Through the years, Dr. Kashima cared for such notable broadcasters as the late Jerry Turner and Al Sanders.

"He was caring, warm, always approachable, and the most brilliant man I ever had the honor of knowing," said Richard Sher, longtime WJZ-TV reporter who is now executive producer and moderator of "Square Off."

"He saved my voice and career in 1995 when he operated on my throat," Mr. Sher said. "You always hear people say, 'They'll never be another like him.' In Chuck's case, it's so true."

"Dr. Chuck Kashima embodied the finest qualities of a physician and as a Hopkins professor took international leadership in all of our mission areas in the late 20th century, including patient care, advanced clinical research and education," said Dr. John K. Niparko, a surgeon who is interim director of Hopkins' department of otolaryngology.

"His scientific communications related to the treatment of disorders of the airway deserve special mention. He expressed his often original reflections with precision and complete engagement of his audience, and it was often difficult to find a seat in the room," he said.

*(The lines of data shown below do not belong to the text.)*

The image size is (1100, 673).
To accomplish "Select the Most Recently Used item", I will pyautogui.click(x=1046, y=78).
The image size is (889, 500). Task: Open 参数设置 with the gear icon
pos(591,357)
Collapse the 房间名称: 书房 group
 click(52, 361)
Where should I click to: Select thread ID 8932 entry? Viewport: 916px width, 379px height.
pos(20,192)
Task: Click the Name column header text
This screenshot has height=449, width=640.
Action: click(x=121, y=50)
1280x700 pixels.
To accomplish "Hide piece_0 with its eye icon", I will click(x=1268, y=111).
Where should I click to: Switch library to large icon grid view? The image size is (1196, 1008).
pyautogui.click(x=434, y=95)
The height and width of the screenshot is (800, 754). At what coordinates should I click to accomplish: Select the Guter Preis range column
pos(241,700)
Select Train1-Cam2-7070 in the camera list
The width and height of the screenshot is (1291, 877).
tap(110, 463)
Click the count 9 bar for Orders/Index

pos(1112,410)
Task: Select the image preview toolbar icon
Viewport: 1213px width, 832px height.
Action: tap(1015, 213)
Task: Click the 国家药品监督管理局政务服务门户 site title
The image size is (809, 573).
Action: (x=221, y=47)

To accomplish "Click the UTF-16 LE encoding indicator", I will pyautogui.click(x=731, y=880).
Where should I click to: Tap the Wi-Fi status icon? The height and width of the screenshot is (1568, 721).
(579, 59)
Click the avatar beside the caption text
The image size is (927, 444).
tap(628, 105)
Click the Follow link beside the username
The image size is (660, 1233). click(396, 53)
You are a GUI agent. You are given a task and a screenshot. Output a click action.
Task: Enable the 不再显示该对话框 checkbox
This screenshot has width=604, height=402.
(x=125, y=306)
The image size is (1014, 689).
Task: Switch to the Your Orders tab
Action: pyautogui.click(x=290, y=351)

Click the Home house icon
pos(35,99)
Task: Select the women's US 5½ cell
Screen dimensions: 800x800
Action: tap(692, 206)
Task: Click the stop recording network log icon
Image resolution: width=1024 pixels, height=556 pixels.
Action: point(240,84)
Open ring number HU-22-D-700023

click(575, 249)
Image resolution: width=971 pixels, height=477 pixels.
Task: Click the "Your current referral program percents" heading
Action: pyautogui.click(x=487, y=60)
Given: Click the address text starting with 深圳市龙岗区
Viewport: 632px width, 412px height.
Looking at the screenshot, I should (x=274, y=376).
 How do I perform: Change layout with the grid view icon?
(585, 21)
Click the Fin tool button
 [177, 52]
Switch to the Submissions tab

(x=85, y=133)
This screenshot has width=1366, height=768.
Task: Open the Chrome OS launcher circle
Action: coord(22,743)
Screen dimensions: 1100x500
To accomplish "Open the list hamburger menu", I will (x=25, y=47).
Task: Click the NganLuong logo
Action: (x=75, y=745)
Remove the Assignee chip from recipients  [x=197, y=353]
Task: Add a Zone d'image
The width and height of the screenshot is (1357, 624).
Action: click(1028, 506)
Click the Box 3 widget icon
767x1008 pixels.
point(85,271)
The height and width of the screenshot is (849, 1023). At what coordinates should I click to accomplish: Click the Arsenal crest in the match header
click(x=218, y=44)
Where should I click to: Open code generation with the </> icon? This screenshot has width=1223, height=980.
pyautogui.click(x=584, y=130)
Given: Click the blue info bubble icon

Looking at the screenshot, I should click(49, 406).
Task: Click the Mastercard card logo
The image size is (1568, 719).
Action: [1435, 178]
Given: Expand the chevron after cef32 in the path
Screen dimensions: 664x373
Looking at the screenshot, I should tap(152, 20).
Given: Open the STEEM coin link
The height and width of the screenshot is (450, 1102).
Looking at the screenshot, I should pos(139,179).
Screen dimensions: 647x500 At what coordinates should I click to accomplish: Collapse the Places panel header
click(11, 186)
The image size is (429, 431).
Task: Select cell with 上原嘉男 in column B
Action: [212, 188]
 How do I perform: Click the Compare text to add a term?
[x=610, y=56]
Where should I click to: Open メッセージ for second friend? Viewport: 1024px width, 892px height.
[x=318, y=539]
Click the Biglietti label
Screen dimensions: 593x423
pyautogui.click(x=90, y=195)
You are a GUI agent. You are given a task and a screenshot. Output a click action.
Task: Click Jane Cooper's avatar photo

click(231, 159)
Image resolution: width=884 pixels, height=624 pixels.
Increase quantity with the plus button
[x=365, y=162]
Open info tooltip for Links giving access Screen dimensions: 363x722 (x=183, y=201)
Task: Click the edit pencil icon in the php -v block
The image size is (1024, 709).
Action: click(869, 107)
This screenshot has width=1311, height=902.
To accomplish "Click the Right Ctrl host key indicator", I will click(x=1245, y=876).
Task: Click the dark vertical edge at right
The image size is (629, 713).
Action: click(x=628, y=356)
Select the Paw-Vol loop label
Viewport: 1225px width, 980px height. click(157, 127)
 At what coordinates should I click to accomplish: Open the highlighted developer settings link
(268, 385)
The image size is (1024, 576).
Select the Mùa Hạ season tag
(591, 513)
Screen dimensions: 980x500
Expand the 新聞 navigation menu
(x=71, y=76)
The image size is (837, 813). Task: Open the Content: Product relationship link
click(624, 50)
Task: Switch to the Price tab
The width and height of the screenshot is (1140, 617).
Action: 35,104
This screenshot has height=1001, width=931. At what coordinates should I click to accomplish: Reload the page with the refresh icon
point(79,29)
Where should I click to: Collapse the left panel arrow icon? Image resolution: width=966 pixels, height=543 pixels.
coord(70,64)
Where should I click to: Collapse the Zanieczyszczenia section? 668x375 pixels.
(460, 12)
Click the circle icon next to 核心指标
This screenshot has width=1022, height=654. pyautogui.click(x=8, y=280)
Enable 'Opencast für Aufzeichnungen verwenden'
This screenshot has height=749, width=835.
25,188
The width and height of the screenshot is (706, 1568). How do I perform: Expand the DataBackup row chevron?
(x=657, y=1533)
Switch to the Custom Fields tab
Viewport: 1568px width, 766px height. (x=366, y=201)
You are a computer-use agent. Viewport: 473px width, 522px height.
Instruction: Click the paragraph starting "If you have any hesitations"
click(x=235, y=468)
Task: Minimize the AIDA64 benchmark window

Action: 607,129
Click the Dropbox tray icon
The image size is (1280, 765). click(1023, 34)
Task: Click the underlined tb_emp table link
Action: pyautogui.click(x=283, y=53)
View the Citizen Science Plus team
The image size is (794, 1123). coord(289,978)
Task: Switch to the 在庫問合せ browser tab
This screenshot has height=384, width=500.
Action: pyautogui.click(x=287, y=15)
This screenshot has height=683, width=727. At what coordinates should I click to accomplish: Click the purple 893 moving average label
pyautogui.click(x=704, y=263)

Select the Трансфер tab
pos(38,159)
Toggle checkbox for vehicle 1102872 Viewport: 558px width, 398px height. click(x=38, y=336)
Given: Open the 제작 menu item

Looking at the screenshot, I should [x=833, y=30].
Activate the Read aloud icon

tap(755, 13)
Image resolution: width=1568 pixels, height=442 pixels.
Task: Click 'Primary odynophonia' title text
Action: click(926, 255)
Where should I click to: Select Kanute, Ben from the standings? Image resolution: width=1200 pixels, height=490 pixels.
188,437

"Though he is known within academic medicine as a pioneer of clinical trials, Dr. Chuck Kashima will be remembered most as a consummate clinician-teacher who encouraged his colleagues, residents and students with every interaction," Dr. Niparko said.

He added: "Our department was blessed with his presence. His spirit lives on in our clinics and lecture halls."

Dr. Michael M.E. Johns was the dean of the Hopkins medical school for 15 years and is now executive vice president of health affairs and chancellor at Emory University in Atlanta.

"We always looked to him as a mentor, a strong shoulder, and for his good advice," Dr. Johns said.

"He was also a person of great calmness, and when he walked into a room, you suddenly felt good. He was all about serenity and calmness and the wisdom that he carried with himself," Dr. Johns said. "His death is a great loss."

A resident of North Baltimore's Tuscany-Canterbury neighborhood, Dr. Kashima enjoyed traveling, playing tennis and fishing.


A memorial service will be held at 11:30 a.m. Sunday at the George Peabody Library, 17 E. Mount Vernon Place.

Also surviving are Dr. Kashima's wife of 49 years, the former Joyce Lynn French; another son, Mark Haskins Kashima of Marriottsville; a daughter, Lisa Poling of Timonium; and eight grandchildren.